私の楽しみは温泉巡りだ。それを毎日楽しんでいる。例えばほんのりと華やぐ桜の香り大分別府温泉。甘く花梨の香り兵庫有馬温泉。懐かしく穏やかない草の香り熊本黒川温泉。甘くほろ苦い八朔の香り和歌山南紀勝浦温泉。優雅で清らかな梔子の香り群馬伊香保温泉。柔らかく優美な白檀の香り宮城秋保温泉。北海道登別温泉、湖畔を包む檜の香り。本当に気持ち良い。仕事で疲れた体を癒すには最高の方法だ。

 若い頃は温泉なんてジジ、ババの行くところとばかり思っていたが、今や自分がジィジになるとこの楽しみがよく分かるようになった。とにかく気分的に楽になり体もリラックスするのだ。

 しかし「産婦人科の先生なのにそんな色々な温泉行って楽しんで大丈夫ですか?」という声が聞こえてきそうだ。そう、産婦人科医はいつお産があるか分からない。だから遠出なんか絶対に出来ないのだ。だから隣の県に行くこともない。

 時々霧島神宮まで行く。すると「ようこそ鹿児島」という看板を横眼に鹿児島へ入る。普通だったら何とも思わないだろうが、私は『県境を超え越境した』と心の中で叫ぶ。産婦人科医にとって隣の県に行くのは大冒険なのである。霧島だったら高速を利用すれば1時間以内に帰れる。

 開業して35年。何回越境したことがあるか考えてみると、多分10回位であろうか。それ位遠出をすることが出来ないのだ。

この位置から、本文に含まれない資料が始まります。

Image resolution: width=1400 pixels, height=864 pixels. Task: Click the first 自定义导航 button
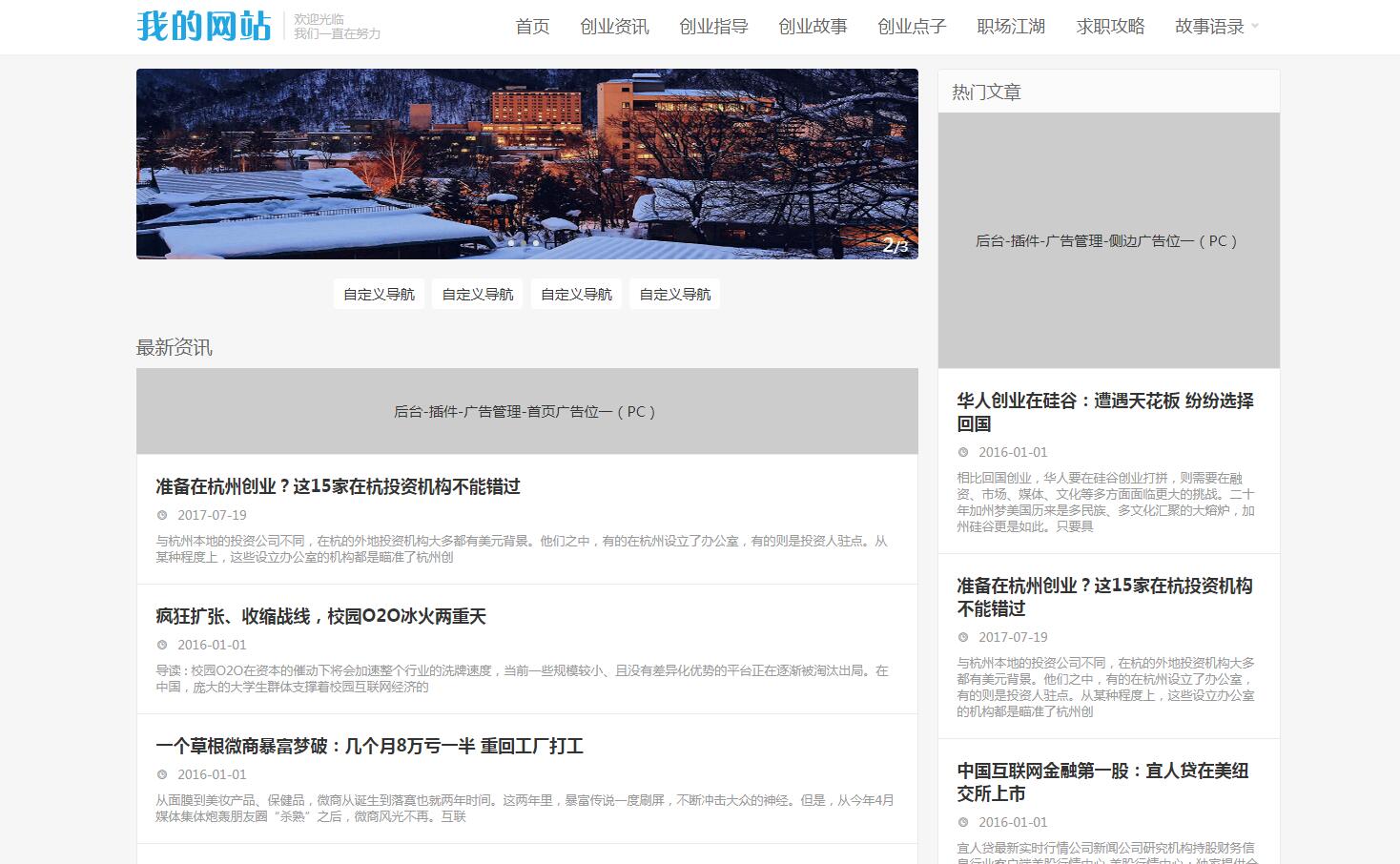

 ところがこの「いい湯旅立ち」シリーズの入浴剤を用いると、そこの県に行ったような気になる。たった40円払えばどこへでも行けるのである。(1袋40円)私にとってはとっておきのリラックスゼーションである。さぁ今夜も今から旅をしよう。さてどこの温泉に行こうかな?